Texte de référence:
::::

Quelques paillettes

« Il faudrait essayer d’être heureux, ne serait-ce que pour donner l’exemple »
(Spectacle :  Intermède  - Prévert)

 Il y a des auteurs qu’on cite en vain, pour se donner de la contenance, pour étaler un peu sa culture-confiture et montrer qu’elle est abondante, épaisse, sucrée. D’ailleurs, même la confiture, comme métaphore de culture, c’est déjà du déballage prétentieux.
Si je vous dis : « On ne voit bien qu’avec le cœur, l’essentiel est invisible pour les yeux », c’est certainement très juste, très beau et j’adore Le Petit Prince, mais c’est surtout très vain, sorti de son contexte. Certes, ça fait toujours son petit effet, mais la citation est usée jusqu’à la corde et perd un peu de sa saveur à force de répétition. Ce qui, une fois encore, n’enlève rien à sa beauté.

On peut aussi s’en dégotter de plus confidentielles qui font généralement plus intello encore : « Des mouches aux mains d’enfants espiègles, voici ce que nous sommes pour les Dieux ; ils nous tuent pour s’amuser. » (Le Roi Lear  – Shakespeare)
… Oui, j’avoue, j’ai dû aller la chercher sur Evene, celle-là. Mais que celui qui n’a jamais mis la souris sur ce site pour abreuver de jolis mots son statut facebook me jette la première pierre !
Et plus elles sont longues, plus vous avez de chance de passer pour un héros :

« Eh bien ! régnez, cruel, contentez votre gloire :
Je ne dispute plus. J’attendais, pour vous croire,
Que cette même bouche, après mille serments
D’un amour qui devait unir tous nos moments,
Cette bouche, à mes yeux s’avouant infidèle,
M’ordonnât elle-même une absence éternelle.
Moi-même j’ai voulu vous entendre en ce lieu.
Je n’écoute plus rien, et pour jamais : adieu...
Pour jamais ! Ah, Seigneur ! songez-vous en vous-même
Combien ce mot cruel est affreux quand on aime ?
Dans un mois, dans un an, comment souffrirons-nous,
Seigneur, que tant de mers me séparent de vous ?
Que le jour recommence et que le jour finisse,
Sans que jamais Titus puisse voir Bérénice,
Sans que de tout le jour je puisse voir Titus ?
Mais quelle est mon erreur, et que de soins perdus !
L’ingrat, de mon départ consolé par avance,
Daignera-t-il compter les jours de mon absence ?
Ces jours si longs pour moi lui sembleront trop courts. »
(Bérénice  – Racine)

Alors attention, il faut vraiment l’apprendre par cœur et surtout, ne pas se louper d’une virgule, sinon, forcément, ça tombe à plat ! Et non, pour ceux qui se poseraient la question, je vous assure que Le Corbeau et le Renard ou une chanson de Francis Cabrel ne font pas du tout le même effet !
Mais pour être tout à fait honnête, je trouve qu’un tel niveau de connaissance et de mémoire, ça a quelque chose d’un peu effrayant. J'imagine bien ces gens passer leurs soirées et leur week-end à tenter d'apprendre des bouts de textes divers et variés, puis attendre le moment opportun pour les recracher à leur auditoire médusé. Chacun ses loisirs, après tout...

::::

Données sources:
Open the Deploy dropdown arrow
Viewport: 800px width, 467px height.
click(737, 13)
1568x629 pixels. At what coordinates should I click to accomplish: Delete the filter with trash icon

::::

Consignes de l'exercice:
1. Recopiez fidèlement le passage du texte de référence qui va de « Mais quelle est » jusqu'à « même effet ! » inclus.
2. D'après le texte de référence, sur quel site la citation tirée du Roi Lear a-t-elle été trouvée ?

En réponse:
1.
Mais quelle est mon erreur, et que de soins perdus !
L’ingrat, de mon départ consolé par avance,
Daignera-t-il compter les jours de mon absence ?
Ces jours si longs pour moi lui sembleront trop courts. »
(Bérénice  – Racine)

Alors attention, il faut vraiment l’apprendre par cœur et surtout, ne pas se louper d’une virgule, sinon, forcément, ça tombe à plat ! Et non, pour ceux qui se poseraient la question, je vous assure que Le Corbeau et le Renard ou une chanson de Francis Cabrel ne font pas du tout le même effet !

2. Sur le site Evene.